= Gardenesque =

Landscape design theory

The term gardenesque was introduced by John Claudius Loudon (1783-1843) in 1832 to describe a style of planting design in accordance with his 'Principle of Recognition'.

==Definitions==
Loudon was worried that picturesque planting could be mistaken for natural growth and argued that for a planting design to be recognizable as a work of art only exotic plants should be used. Later in his career Loudon accepted several other ways of making planting recognizable as art (1) by removing surrounding plants so that a perfect form of the plant was grown (2) by 'high keeping' (intensive maintenance) in a garden (3) by planting in geometrical beds. Though Loudon was clear about his reasons for introducing the gardenesque he gave varied accounts of how the principle could be satisfied. This has given the word a modern English usage which conforms with the etymology of the word ('like a garden') but differs from Loudon's uses of the word. The Oxford English Dictionary gives the following definitions:

Partaking of the character of a garden; somewhat resembling a garden or what belongs to a garden.

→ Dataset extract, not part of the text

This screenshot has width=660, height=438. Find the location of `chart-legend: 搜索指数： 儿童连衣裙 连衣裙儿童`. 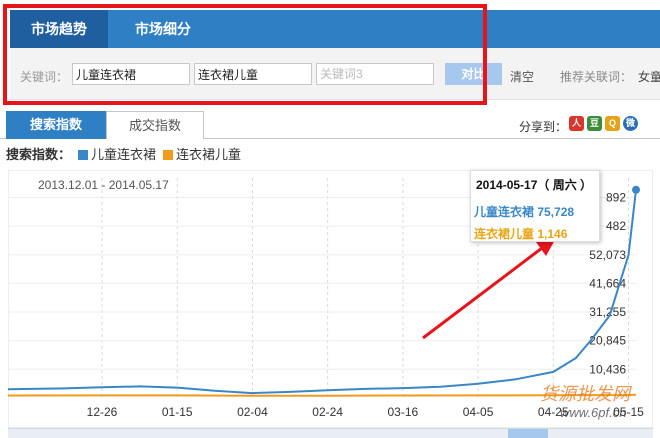

chart-legend: 搜索指数： 儿童连衣裙 连衣裙儿童 is located at coordinates (124, 155).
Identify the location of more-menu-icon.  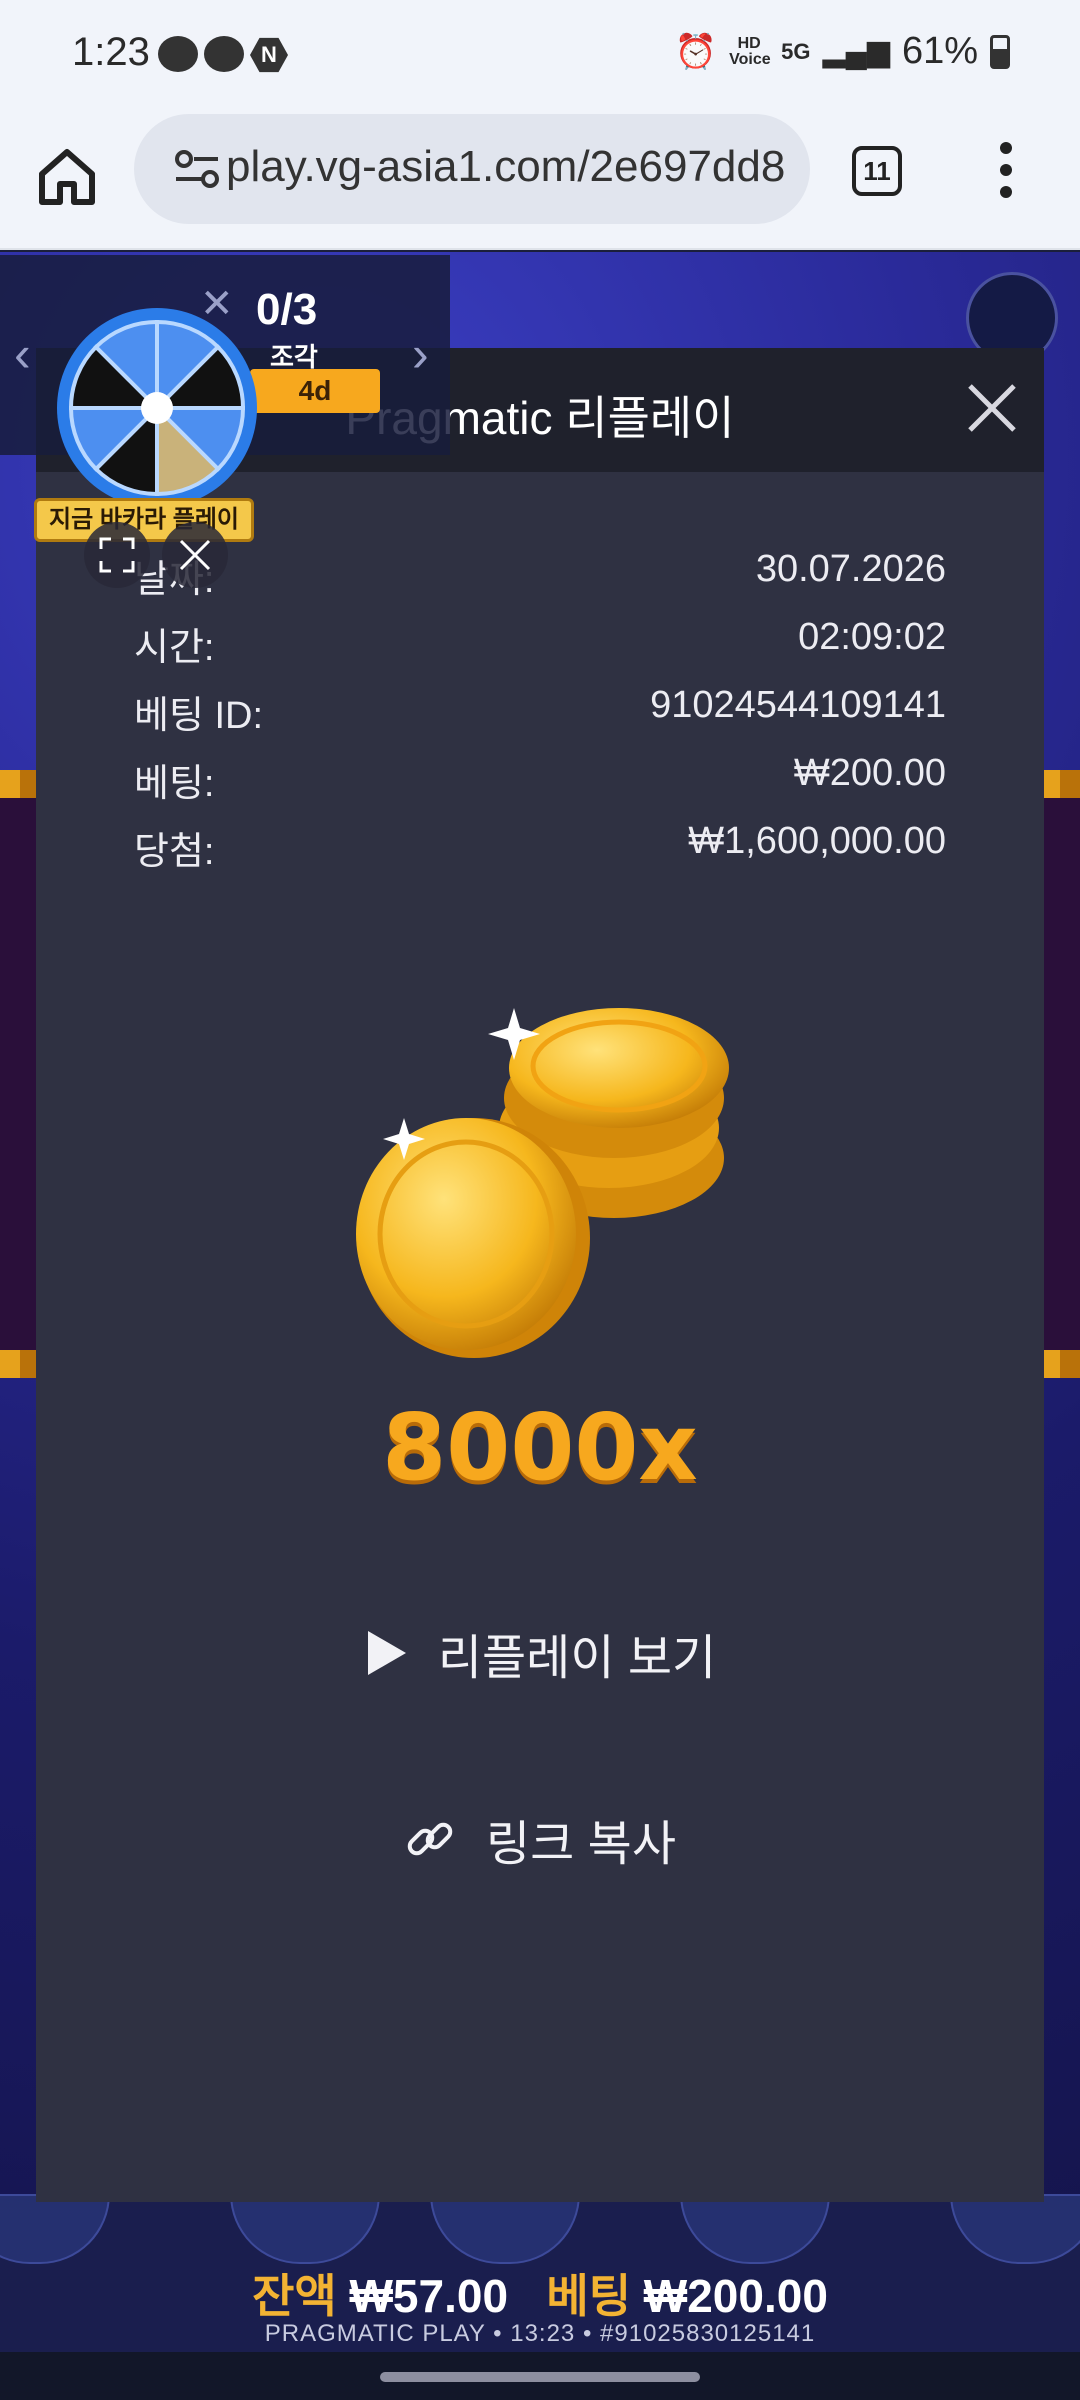
(1006, 172).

The OED then gives several quotes illustrating various usages of the term:
- 1838 Loudon. Arboretium Brit., The expression of gardenesque beauty, in individual trees differs from the picturesque, in being . . at all times regular or symmetrical
- 1839 — Repton's Landsc. Garden (1840) Introd. 8 This change has given rise to a school we call Gardenesque; the characteristic feature of which is the display of the beauty of trees, and other plants individually.
- 1880-1 Libr. Univ. Knowl. (N.Y.) XI. 306 [Boston Common 'public garden'] is kept in gardenesque style as an arboretum and botanical garden.
- 1881 Gard. Chron No. 417.816 An attempt to give a sort of gardenesque character to a slope within view of the Castle by planting dwarf hardy shrubs in a formal arrangement of beds.
- 1896 Punch 29 Aug. 100/2 No, by heavens, let the gardenesque perish Ere ever I axe that familiar old thorn!